A possible different route...
One of the hardest part of being a parent is making decisions for your children and not knowing if it's the right one or not.
According to hearing tests Faith is at the very end of the severe range, borderline profoundly range for her levels of hearing loss and the hearing aids she has are programmed to her level of hearing loss yet we are not seeing any clear responses to them. I always though that once we got the hearing aids we would see the expressions on her face but we have never seen that, when she first got them she slept through the switch on which was disappointing but they said it was early days... it's now been almost 6 mths since she first got them and despite them being turned up we don't see any of the typical responses, she doesn't turn her head at sounds, she doesn't jump at loud sounds, no sounds wake her from her sleep, she doesn't respond to her name and so on...but she is hearing something as sometimes she pauses and looks confused but it's only fleeting...despite all this she is extremely vocal lives to screech or says "aaaaaaaa" .
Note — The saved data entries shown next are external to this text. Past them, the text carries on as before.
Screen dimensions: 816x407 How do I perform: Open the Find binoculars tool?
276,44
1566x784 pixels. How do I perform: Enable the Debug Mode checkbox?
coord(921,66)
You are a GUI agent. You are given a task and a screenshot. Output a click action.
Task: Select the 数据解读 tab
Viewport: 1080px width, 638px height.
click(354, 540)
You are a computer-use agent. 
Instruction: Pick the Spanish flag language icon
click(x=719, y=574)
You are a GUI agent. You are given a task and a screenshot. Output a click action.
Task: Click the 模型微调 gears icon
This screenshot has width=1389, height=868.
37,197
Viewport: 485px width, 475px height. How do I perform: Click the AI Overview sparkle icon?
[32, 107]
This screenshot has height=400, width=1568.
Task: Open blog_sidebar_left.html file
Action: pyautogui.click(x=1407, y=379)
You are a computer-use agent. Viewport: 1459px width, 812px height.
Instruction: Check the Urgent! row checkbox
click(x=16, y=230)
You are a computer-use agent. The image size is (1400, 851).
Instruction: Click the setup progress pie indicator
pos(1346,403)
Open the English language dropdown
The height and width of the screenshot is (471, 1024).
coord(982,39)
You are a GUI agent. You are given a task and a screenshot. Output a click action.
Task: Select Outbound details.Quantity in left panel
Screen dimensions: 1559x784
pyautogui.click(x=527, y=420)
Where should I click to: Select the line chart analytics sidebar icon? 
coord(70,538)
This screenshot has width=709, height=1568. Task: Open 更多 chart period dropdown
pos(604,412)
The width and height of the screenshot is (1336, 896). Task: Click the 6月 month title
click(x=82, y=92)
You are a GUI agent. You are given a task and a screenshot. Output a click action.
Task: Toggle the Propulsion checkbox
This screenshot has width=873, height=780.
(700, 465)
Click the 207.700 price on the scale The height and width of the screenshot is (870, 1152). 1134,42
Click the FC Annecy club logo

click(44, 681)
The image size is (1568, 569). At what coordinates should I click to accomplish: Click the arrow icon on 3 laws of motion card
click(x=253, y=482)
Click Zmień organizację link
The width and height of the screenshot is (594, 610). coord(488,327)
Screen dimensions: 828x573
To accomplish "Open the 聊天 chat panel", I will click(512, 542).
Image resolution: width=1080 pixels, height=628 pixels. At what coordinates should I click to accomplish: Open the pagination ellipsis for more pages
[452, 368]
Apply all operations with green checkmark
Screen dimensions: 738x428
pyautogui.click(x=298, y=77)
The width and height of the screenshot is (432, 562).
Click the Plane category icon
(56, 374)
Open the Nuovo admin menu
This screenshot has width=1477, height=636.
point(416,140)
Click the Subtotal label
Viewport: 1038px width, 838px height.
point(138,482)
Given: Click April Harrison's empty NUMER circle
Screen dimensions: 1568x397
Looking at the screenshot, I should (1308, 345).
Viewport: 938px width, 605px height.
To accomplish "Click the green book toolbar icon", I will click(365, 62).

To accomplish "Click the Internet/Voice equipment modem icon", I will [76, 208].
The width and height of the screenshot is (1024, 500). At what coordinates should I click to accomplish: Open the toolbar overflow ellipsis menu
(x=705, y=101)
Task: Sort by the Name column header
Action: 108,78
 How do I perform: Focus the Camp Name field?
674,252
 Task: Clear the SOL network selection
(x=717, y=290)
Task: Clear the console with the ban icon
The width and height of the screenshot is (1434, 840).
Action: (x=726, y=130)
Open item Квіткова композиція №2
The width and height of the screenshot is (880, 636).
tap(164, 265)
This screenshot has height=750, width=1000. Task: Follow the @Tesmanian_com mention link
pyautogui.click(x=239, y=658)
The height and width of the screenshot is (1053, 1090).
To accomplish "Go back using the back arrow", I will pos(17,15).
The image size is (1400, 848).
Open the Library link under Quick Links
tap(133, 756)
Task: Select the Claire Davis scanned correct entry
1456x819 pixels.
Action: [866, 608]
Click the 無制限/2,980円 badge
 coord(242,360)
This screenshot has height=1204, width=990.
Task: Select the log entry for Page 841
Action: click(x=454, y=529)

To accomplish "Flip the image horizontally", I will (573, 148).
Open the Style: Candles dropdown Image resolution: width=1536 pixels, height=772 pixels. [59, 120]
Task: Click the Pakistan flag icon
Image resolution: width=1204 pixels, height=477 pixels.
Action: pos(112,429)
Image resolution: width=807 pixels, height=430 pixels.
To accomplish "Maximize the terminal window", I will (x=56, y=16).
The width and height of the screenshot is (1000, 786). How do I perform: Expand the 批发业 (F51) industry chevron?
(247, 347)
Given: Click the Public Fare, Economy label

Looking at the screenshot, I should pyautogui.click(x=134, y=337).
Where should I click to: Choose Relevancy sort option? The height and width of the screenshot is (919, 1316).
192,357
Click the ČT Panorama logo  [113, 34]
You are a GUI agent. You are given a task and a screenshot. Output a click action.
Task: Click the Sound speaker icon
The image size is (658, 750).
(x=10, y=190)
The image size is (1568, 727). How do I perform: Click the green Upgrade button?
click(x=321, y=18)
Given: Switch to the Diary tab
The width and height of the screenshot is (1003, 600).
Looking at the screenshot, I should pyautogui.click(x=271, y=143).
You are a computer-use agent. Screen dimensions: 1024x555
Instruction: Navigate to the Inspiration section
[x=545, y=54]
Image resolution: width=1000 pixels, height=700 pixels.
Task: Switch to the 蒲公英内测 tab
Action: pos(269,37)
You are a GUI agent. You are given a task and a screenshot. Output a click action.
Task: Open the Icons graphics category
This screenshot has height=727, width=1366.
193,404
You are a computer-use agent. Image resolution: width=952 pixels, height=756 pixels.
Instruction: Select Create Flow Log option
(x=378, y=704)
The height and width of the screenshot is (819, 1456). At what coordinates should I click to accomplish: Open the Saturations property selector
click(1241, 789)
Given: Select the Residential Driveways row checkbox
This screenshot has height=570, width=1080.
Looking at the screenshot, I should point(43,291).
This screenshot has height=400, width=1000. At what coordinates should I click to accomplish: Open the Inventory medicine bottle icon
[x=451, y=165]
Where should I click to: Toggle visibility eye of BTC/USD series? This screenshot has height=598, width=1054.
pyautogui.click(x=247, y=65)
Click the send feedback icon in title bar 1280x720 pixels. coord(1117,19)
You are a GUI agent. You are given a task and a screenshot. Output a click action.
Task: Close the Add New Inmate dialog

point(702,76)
At a recent appointment with the consultant the mention of cochlear implants was raised again..we were first suggested them when she was diagnosed at 4wks old but we put it to the back of our mind as we were reeling from this diagnosis and wanted to give hearing aids a chance. After seeing the lack of response, feeling disappointed that her hearing aids didn't seem to be benefittig despite her wearing them from morning till night we agreed to be referred and get her assessed. Even if she doesn't qualify for implants at least we know we've tried and maybe there are different aids that would benefit her..who knows... so referral was put through just before Christmas. And within wks we were given an appointment for her first lot of assessments.
Last week we met up with the cochlear team who I already know as I am currently undergoing assessment for myself. First on the agenda was hearing test. After a while they said she could hear something but it was unclear to how much she could actually hear through her aids as she wasn't turning head to the flashing toys but they said they did feel she was a bit young to understand what they had wanted her to do...they did some sound work while in the same room as her using their voices and she never responded, they tested if she responded to vibrations like banging on the floor while she was sat on floor but again she didn't turn.
They asked me if shw ever pulled her hearing aids out... I replied that we have never had that issue and right at that moment she decides to show me up by reaching up, grabbing hold of her hearing aid and yanked it out!! I couldn't believe it! Since then she pulls them out all the time! So I need to be extra vigilant as she is putting them in her mouth and I'm scared that she will choke.